- **OBJECTIFS**
a – Répondez à ces questions sur la critique du Moine de Dominik Moll :
(i) À quel siècle et dans quel pays se déroule l'action du film ?
(ii) Avec qui Dominik Moll a-t-il cosigné le scénario ?
(iii) Quelle partie du roman le cinéaste a-t-il laissée de côté ?
b – Poursuivez la critique du Moine de Dominik Moll à partir de la dernière phrase.

- **TEXTE EXTRAIT**
· · · · ·

Stupre. Précédé d’une sulfureuse réputation, la libre
adaptation du roman gothique de Matthew G. Lewis par Dominik Moll soumet le
prédicateur Vincent Cassel aux tentations de la chair fraiche.
Ordre et désordre, règle et dérèglements, harmonie et dissonances, le cinéma
de Dominik Moll se déploie, depuis Intimité (1993), à travers des
séries de grandes crises qui exposent le personnage principal aux supplices d’un
écartèlement entre des aspirations antagonistes. C’est à nouveau le cas dans
le Moine, première incursion du cinéaste révélé au grand public avec
Harry, un ami qui vous veut du bien (2000), du côté du cinéma en
costume.
L’action se déroule au XVIIe siècle en Espagne. Le scénario
s’inspire librement du roman gothique éponyme de Matthew G. Lewis, publié en
Angleterre en 1776 alors que son auteur n’a encore qu’une vingtaine d’années.
Aussitôt jugé scandaleux, le texte rencontre, à l’étranger, une certaine faveur
louche auprès de lecteurs de renoms, que ce soit en France (le marquis de Sade)
ou en Allemagne (E.T.A. Hoffmann). Réécrit par Antonin Artaud, qui souhaitait en
tourner une version pour le cinéma et jouer le rôle-titre, le Moine
demeure un classique de la littérature morbide et licencieuse où s’impose la
figure de Satan, prince de ce monde, ordonnateur du récit et des destins. La
version qu’en donne Dominik Moll (qui a cosigné le scénario avec Anne-Louise
Trividic) est libre dans le sens où il a abandonné toute une partie du roman
(l’histoire d’Agnès, qui se passe en Allemagne) pour se concentrer sur les
seules turpitudes d’Ambrosio, ce frère du couvent des capucins réputé pour son
emprise sur les foules au gré de sermons enflammés. Dans le premier chapitre du
livre, Ambrosio est ainsi présenté : «Il passe pour observer si strictement
son vœu de chasteté, qu’il ne sait pas en quoi consiste la différence qu’il y a
entre l’homme et la femme. Aussi les gens du peuple le regardent comme un
saint.»

· · · · ·

(Enregistrements)
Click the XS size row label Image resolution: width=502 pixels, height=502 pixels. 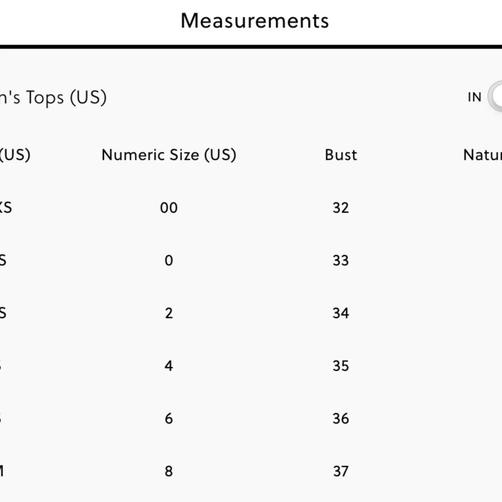[5, 208]
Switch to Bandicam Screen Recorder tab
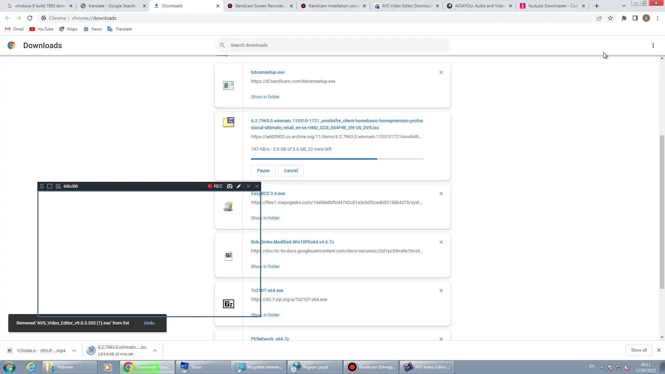The height and width of the screenshot is (374, 665). click(x=260, y=6)
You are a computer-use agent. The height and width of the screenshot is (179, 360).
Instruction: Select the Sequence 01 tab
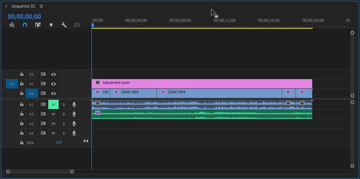pyautogui.click(x=23, y=7)
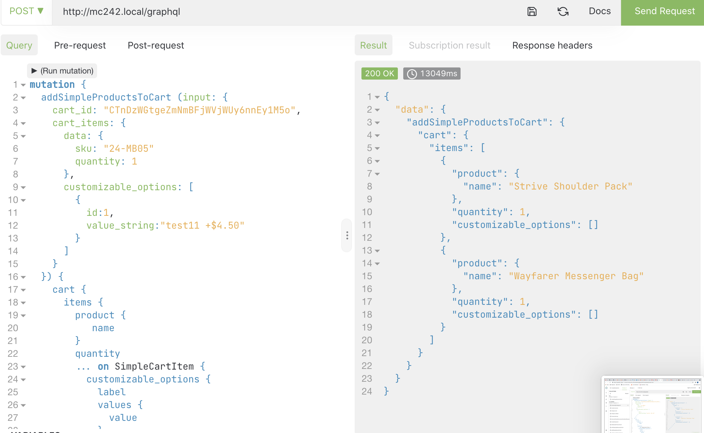
Task: Click the save request disk icon
Action: [532, 11]
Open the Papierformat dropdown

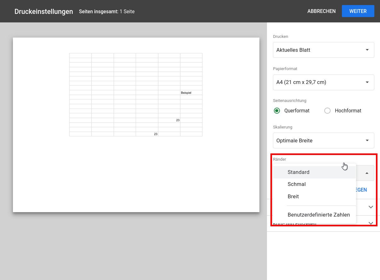coord(323,82)
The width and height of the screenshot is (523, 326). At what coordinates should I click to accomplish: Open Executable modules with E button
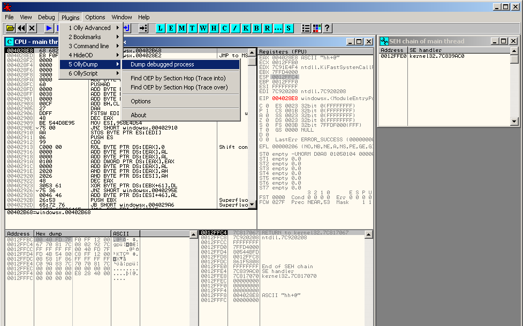(x=171, y=28)
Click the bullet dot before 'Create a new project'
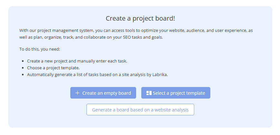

· · · · ·

- **RÉPONSES**
a –
(i) Au XVIIe siècle, en Espagne.
(ii) Avec Anne-Louise Trividic.
(iii) L'histoire d'Agnès, qui se passe en Allemagne.

b –
Promesses macabres. Quand on a su que Vincent Cassel
jouerait Ambrosio, très rapidement, la rumeur a enflé autour du film. On parlait
de festin de sexe, de sang, de moine-vampire et criminel courant, le chibre
turgescent à la main, dans des catacombes à perte de vue. Le film était prêt
pour Cannes, il a fait parti des nombreux refusés et on sait qu’au cours des
différentes projections de presse, il a plutôt déconcerté. L’air du temps
n’entre guère dans la cellule du Moine, c’est vrai, mais on est sûr, en
revanche, que le film a précisément le temps pour lui. Il est probable que
l’horizon d’attente du projet (la star extravertie et les promesses macabres du
genre) est frontalement perturbé par les choix de mise en scène du cinéaste. Le
drame qui se joue bénéficie certes de tout le décorum d’un passé de fantaisie et
des colifichets gothiques (corbeaux, cimetières, apparitions de fantômes…), mais
il se déploie essentiellement à mots couverts, dans la raideur d’automate de
personnages qui ne savent plus ce qu’ils font, bousculés par la saccade des
rêves, des regrets et des fantasmes qui empoisonnent leur raison.
Vincent Cassel est hallucinant en Ambrosio bressonnien, son charisme et son
impétuosité étant comme plaqués au sol par la froide foudre luthérienne de
Dominik Moll qui le guide, blême et rampant, vers les gouffres. L’acteur raconte
comment il a dû se fondre dans une méthode de travail qui ne lui laissait guère
l’occasion d’improviser à partir du texte. Il fallait que chaque ligne soit
prononcée à la virgule près et selon des modalités minimalistes qui ont été pour
lui une sorte d’exercice d’ascèse comme il nous le confirmait à Paris, lors
d’une rencontre à deux voix avec le cinéaste : «Le tournage, c’est un moment
extraordinaire parce que c’est organique. Avec Dominik, on ne s’attarde pas sur
la psychologie du personnage, ses motivations, pourquoi ceci ou cela, on se
retrouve plan par plan dans des trucs précis : "Tourne la tête plus doucement",
"Ne la regarde pas…", "Prends l’objet de cette façon, sans brusquer". On sort du
raisonnement, on entre dans le sensoriel, dans le ressenti du mouvement, du ton.
Je sais si le cinéaste me regarde ou s’il regarde ailleurs, le décor, la
technique… Et dans ce cas, je sais que ça implique souvent une forme de
laisser-aller. Pour le Moine, il était clair que je ne pouvais pas
m’échapper, j’avais l’œil de l’Allemand [Moll est né à Baden-Baden, il est
franco-allemand, ndlr] sur moi ! Pas question de partir en free style ou de
cabotiner.»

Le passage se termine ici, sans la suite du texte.